Stored rows:
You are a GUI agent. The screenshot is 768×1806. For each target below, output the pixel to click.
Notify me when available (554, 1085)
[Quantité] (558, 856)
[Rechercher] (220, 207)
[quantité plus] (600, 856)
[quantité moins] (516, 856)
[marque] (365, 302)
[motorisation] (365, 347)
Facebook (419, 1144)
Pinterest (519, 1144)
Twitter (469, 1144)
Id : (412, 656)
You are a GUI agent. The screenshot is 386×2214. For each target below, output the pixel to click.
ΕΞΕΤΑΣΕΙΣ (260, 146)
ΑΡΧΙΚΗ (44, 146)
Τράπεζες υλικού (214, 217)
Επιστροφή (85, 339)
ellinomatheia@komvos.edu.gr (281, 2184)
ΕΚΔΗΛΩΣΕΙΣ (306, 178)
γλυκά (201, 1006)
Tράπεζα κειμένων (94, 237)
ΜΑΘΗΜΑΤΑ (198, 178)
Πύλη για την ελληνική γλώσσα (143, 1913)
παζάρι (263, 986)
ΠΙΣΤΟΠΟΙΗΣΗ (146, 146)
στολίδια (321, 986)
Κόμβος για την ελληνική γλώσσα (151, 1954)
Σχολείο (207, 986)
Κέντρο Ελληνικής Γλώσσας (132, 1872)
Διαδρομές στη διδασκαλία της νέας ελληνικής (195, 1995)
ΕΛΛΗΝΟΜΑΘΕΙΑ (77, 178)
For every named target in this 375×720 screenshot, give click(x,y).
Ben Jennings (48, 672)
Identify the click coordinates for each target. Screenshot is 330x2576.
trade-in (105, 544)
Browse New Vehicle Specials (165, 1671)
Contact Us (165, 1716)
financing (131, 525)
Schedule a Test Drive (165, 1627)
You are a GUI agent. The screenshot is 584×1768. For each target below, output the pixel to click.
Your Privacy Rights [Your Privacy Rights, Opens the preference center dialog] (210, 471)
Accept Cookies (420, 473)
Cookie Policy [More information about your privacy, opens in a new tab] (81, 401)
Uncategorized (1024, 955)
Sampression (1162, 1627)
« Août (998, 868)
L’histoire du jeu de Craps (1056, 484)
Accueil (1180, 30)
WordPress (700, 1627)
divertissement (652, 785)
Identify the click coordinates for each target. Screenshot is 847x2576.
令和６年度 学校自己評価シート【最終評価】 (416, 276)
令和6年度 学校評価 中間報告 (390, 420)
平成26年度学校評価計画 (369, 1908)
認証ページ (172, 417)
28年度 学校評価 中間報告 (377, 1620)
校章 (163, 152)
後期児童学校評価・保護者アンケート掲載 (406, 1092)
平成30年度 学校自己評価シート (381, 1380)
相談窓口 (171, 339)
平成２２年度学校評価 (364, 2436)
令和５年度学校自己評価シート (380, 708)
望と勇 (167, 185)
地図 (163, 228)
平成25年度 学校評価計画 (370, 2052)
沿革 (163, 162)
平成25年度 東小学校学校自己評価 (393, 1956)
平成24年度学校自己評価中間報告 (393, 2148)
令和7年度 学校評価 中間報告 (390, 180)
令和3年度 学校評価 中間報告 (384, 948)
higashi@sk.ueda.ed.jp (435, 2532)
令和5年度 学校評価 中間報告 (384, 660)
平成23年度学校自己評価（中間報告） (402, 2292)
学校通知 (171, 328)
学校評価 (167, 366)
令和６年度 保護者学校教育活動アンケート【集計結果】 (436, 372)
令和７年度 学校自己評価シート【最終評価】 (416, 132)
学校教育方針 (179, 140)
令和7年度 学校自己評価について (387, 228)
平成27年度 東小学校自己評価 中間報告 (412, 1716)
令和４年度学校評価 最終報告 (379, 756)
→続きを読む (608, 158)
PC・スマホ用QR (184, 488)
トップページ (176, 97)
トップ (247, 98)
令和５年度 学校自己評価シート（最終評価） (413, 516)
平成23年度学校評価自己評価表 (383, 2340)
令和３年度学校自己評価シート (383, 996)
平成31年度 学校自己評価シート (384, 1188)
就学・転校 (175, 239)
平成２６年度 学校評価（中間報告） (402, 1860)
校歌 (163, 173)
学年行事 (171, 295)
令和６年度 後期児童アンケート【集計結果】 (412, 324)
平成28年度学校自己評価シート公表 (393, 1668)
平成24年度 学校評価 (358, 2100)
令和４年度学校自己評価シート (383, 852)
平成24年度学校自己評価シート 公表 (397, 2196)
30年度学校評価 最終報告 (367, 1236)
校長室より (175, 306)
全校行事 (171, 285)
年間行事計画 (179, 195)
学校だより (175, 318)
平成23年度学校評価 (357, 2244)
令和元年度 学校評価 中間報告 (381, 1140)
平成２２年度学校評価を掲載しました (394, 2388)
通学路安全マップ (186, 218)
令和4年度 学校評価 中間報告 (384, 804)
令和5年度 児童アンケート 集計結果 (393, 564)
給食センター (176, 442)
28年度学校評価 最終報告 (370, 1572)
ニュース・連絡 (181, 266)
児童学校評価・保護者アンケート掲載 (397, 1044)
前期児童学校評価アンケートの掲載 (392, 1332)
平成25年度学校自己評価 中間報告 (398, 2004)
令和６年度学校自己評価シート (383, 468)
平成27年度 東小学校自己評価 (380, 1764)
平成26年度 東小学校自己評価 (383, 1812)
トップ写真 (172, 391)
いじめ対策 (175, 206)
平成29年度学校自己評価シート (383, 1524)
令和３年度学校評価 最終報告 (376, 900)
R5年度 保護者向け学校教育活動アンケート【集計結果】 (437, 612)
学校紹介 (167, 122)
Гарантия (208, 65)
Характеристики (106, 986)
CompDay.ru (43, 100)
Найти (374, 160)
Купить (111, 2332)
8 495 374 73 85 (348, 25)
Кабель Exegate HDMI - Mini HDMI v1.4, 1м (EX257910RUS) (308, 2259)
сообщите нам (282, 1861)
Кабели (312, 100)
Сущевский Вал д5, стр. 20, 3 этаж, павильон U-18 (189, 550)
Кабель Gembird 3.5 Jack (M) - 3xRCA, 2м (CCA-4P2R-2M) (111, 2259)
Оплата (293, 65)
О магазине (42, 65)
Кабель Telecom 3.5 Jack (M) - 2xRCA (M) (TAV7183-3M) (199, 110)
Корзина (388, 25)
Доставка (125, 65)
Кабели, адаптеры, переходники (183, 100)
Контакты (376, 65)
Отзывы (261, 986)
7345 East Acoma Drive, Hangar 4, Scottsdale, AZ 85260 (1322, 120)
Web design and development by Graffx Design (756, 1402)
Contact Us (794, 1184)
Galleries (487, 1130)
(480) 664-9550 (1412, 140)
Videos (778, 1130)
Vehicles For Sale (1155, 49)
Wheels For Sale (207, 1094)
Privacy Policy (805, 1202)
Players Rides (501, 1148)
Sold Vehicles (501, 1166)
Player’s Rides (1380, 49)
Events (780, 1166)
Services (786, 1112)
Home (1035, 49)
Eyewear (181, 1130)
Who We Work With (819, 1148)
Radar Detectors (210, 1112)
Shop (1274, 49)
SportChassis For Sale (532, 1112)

Set exercise:
Convert all of the records above into a JSON array of strings, with one string per line and blank lines omitted.

Result below:
[
  "You are a GUI agent. The screenshot is 768×1806. For each target below, output the pixel to click.",
  "Notify me when available (554, 1085)",
  "[Quantité] (558, 856)",
  "[Rechercher] (220, 207)",
  "[quantité plus] (600, 856)",
  "[quantité moins] (516, 856)",
  "[marque] (365, 302)",
  "[motorisation] (365, 347)",
  "Facebook (419, 1144)",
  "Pinterest (519, 1144)",
  "Twitter (469, 1144)",
  "Id : (412, 656)",
  "You are a GUI agent. The screenshot is 386×2214. For each target below, output the pixel to click.",
  "ΕΞΕΤΑΣΕΙΣ (260, 146)",
  "ΑΡΧΙΚΗ (44, 146)",
  "Τράπεζες υλικού (214, 217)",
  "Επιστροφή (85, 339)",
  "ellinomatheia@komvos.edu.gr (281, 2184)",
  "ΕΚΔΗΛΩΣΕΙΣ (306, 178)",
  "γλυκά (201, 1006)",
  "Tράπεζα κειμένων (94, 237)",
  "ΜΑΘΗΜΑΤΑ (198, 178)",
  "Πύλη για την ελληνική γλώσσα (143, 1913)",
  "παζάρι (263, 986)",
  "ΠΙΣΤΟΠΟΙΗΣΗ (146, 146)",
  "στολίδια (321, 986)",
  "Κόμβος για την ελληνική γλώσσα (151, 1954)",
  "Σχολείο (207, 986)",
  "Κέντρο Ελληνικής Γλώσσας (132, 1872)",
  "Διαδρομές στη διδασκαλία της νέας ελληνικής (195, 1995)",
  "ΕΛΛΗΝΟΜΑΘΕΙΑ (77, 178)",
  "For every named target in this 375×720 screenshot, give click(x,y).",
  "Ben Jennings (48, 672)",
  "Identify the click coordinates for each target. Screenshot is 330x2576.",
  "trade-in (105, 544)",
  "Browse New Vehicle Specials (165, 1671)",
  "Contact Us (165, 1716)",
  "financing (131, 525)",
  "Schedule a Test Drive (165, 1627)",
  "You are a GUI agent. The screenshot is 584×1768. For each target below, output the pixel to click.",
  "Your Privacy Rights [Your Privacy Rights, Opens the preference center dialog] (210, 471)",
  "Accept Cookies (420, 473)",
  "Cookie Policy [More information about your privacy, opens in a new tab] (81, 401)",
  "Uncategorized (1024, 955)",
  "Sampression (1162, 1627)",
  "« Août (998, 868)",
  "L’histoire du jeu de Craps (1056, 484)",
  "Accueil (1180, 30)",
  "WordPress (700, 1627)",
  "divertissement (652, 785)",
  "Identify the click coordinates for each target. Screenshot is 847x2576.",
  "令和６年度 学校自己評価シート【最終評価】 (416, 276)",
  "令和6年度 学校評価 中間報告 (390, 420)",
  "平成26年度学校評価計画 (369, 1908)",
  "認証ページ (172, 417)",
  "28年度 学校評価 中間報告 (377, 1620)",
  "校章 (163, 152)",
  "後期児童学校評価・保護者アンケート掲載 (406, 1092)",
  "平成30年度 学校自己評価シート (381, 1380)",
  "相談窓口 (171, 339)",
  "平成２２年度学校評価 (364, 2436)",
  "令和５年度学校自己評価シート (380, 708)",
  "望と勇 (167, 185)",
  "地図 (163, 228)",
  "平成25年度 学校評価計画 (370, 2052)",
  "沿革 (163, 162)",
  "平成25年度 東小学校学校自己評価 (393, 1956)",
  "平成24年度学校自己評価中間報告 (393, 2148)",
  "令和7年度 学校評価 中間報告 (390, 180)",
  "令和3年度 学校評価 中間報告 (384, 948)",
  "higashi@sk.ueda.ed.jp (435, 2532)",
  "令和5年度 学校評価 中間報告 (384, 660)",
  "平成23年度学校自己評価（中間報告） (402, 2292)",
  "学校通知 (171, 328)",
  "学校評価 (167, 366)",
  "令和６年度 保護者学校教育活動アンケート【集計結果】 (436, 372)",
  "令和７年度 学校自己評価シート【最終評価】 (416, 132)",
  "学校教育方針 (179, 140)",
  "令和7年度 学校自己評価について (387, 228)",
  "平成27年度 東小学校自己評価 中間報告 (412, 1716)",
  "令和４年度学校評価 最終報告 (379, 756)",
  "→続きを読む (608, 158)",
  "PC・スマホ用QR (184, 488)",
  "トップページ (176, 97)",
  "トップ (247, 98)",
  "令和５年度 学校自己評価シート（最終評価） (413, 516)",
  "平成23年度学校評価自己評価表 (383, 2340)",
  "令和３年度学校自己評価シート (383, 996)",
  "平成31年度 学校自己評価シート (384, 1188)",
  "就学・転校 (175, 239)",
  "平成２６年度 学校評価（中間報告） (402, 1860)",
  "校歌 (163, 173)",
  "学年行事 (171, 295)",
  "令和６年度 後期児童アンケート【集計結果】 (412, 324)",
  "平成28年度学校自己評価シート公表 (393, 1668)",
  "平成24年度 学校評価 (358, 2100)",
  "令和４年度学校自己評価シート (383, 852)",
  "平成24年度学校自己評価シート 公表 (397, 2196)",
  "30年度学校評価 最終報告 (367, 1236)",
  "校長室より (175, 306)",
  "全校行事 (171, 285)",
  "年間行事計画 (179, 195)",
  "学校だより (175, 318)",
  "平成23年度学校評価 (357, 2244)",
  "令和元年度 学校評価 中間報告 (381, 1140)",
  "平成２２年度学校評価を掲載しました (394, 2388)",
  "通学路安全マップ (186, 218)",
  "令和4年度 学校評価 中間報告 (384, 804)",
  "令和5年度 児童アンケート 集計結果 (393, 564)",
  "給食センター (176, 442)",
  "28年度学校評価 最終報告 (370, 1572)",
  "ニュース・連絡 (181, 266)",
  "児童学校評価・保護者アンケート掲載 (397, 1044)",
  "前期児童学校評価アンケートの掲載 (392, 1332)",
  "平成25年度学校自己評価 中間報告 (398, 2004)",
  "令和６年度学校自己評価シート (383, 468)",
  "平成27年度 東小学校自己評価 (380, 1764)",
  "平成26年度 東小学校自己評価 (383, 1812)",
  "トップ写真 (172, 391)",
  "いじめ対策 (175, 206)",
  "平成29年度学校自己評価シート (383, 1524)",
  "令和３年度学校評価 最終報告 (376, 900)",
  "R5年度 保護者向け学校教育活動アンケート【集計結果】 (437, 612)",
  "学校紹介 (167, 122)",
  "Гарантия (208, 65)",
  "Характеристики (106, 986)",
  "CompDay.ru (43, 100)",
  "Найти (374, 160)",
  "Купить (111, 2332)",
  "8 495 374 73 85 (348, 25)",
  "Кабель Exegate HDMI - Mini HDMI v1.4, 1м (EX257910RUS) (308, 2259)",
  "сообщите нам (282, 1861)",
  "Кабели (312, 100)",
  "Сущевский Вал д5, стр. 20, 3 этаж, павильон U-18 (189, 550)",
  "Кабель Gembird 3.5 Jack (M) - 3xRCA, 2м (CCA-4P2R-2M) (111, 2259)",
  "Оплата (293, 65)",
  "О магазине (42, 65)",
  "Кабель Telecom 3.5 Jack (M) - 2xRCA (M) (TAV7183-3M) (199, 110)",
  "Корзина (388, 25)",
  "Доставка (125, 65)",
  "Кабели, адаптеры, переходники (183, 100)",
  "Контакты (376, 65)",
  "Отзывы (261, 986)",
  "7345 East Acoma Drive, Hangar 4, Scottsdale, AZ 85260 (1322, 120)",
  "Web design and development by Graffx Design (756, 1402)",
  "Contact Us (794, 1184)",
  "Galleries (487, 1130)",
  "(480) 664-9550 (1412, 140)",
  "Videos (778, 1130)",
  "Vehicles For Sale (1155, 49)",
  "Wheels For Sale (207, 1094)",
  "Privacy Policy (805, 1202)",
  "Players Rides (501, 1148)",
  "Sold Vehicles (501, 1166)",
  "Player’s Rides (1380, 49)",
  "Events (780, 1166)",
  "Services (786, 1112)",
  "Home (1035, 49)",
  "Eyewear (181, 1130)",
  "Who We Work With (819, 1148)",
  "Radar Detectors (210, 1112)",
  "Shop (1274, 49)",
  "SportChassis For Sale (532, 1112)"
]